1996; American Chemical Society; Volume: 12; Issue: 11 Linguagem: Inglês

10.1021/la950518u

1520-5827

Mildred Calistri-Yeh, Edward J. Kramer, Ravi Sharma, Wenjin Zhao, M. H. Rafailovich, John Sokolov, J. D. Brock,

Polymer Surface Interaction Studies

Contact angle measurements and scanning force microscopy (SFM) have been used to study the morphology of self-assembled monolayers of octadecyltrichlorosilane (OTS) and undecyltrichlorosilane (UTS) on silicon oxide surfaces as a function of annealing temperature.

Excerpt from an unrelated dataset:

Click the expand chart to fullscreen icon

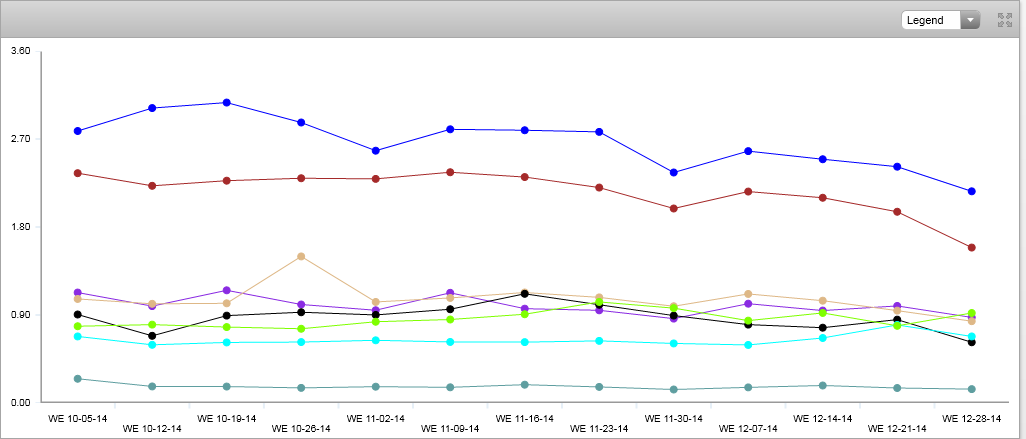coord(1004,20)
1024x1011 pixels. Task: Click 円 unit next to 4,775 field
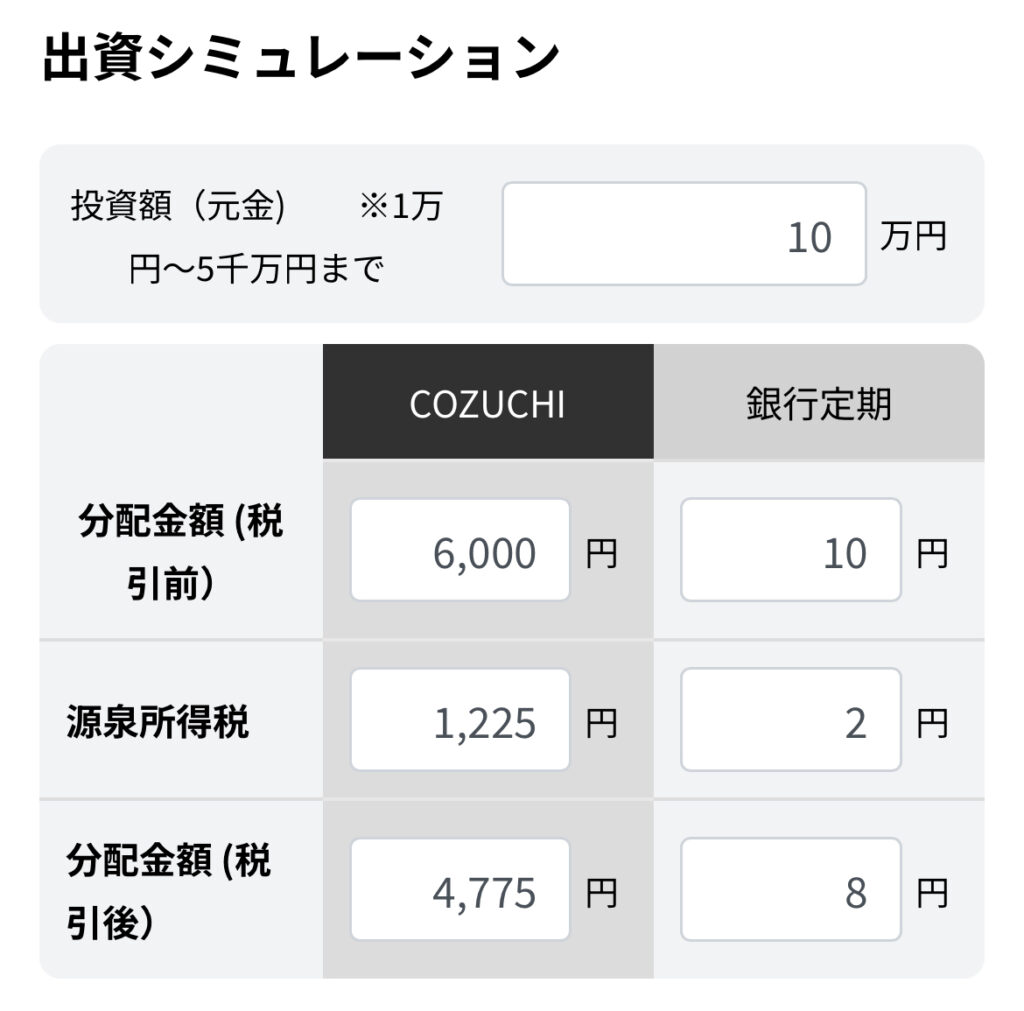tap(601, 893)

Characterization of the monolayers before annealing indicates that the as-formed monolayers cover the substrate fully and have thicknesses of 2.9 and 1.5 nm, respectively, with the average surface having a roughness of approximately 0.3 nm. Water contact angle results and SFM roughness analysis showed that UTS monolayers annealed for 2 h at temperatures over 125 °C exhibited permanent changes in monolayer structure. Experimental data indicated a higher transition temperature for permanent structural changes for the OTS monolayers. Water contact angle measurements indicated a transition centered at 125 °C, hexadecane contact angle measurements indicated a transition around 130 °C, and SFM indicated a transition centered at 155 °C for OTS monolayers. We have observed that contact angle measurements can be sensitive to surface structure on an angstrom length scale. These results observed after 2 h are not equilibrium results, as evidenced by the further development in the monolayer after an anneal for 5 h. Thermodynamic considerations support the earlier (lower temperature) changes observed for UTS than for OTS monolayers. The observed transition is likely the result of hydrolysis of the organic molecules by water molecules existing at the monolayer−substrate interface.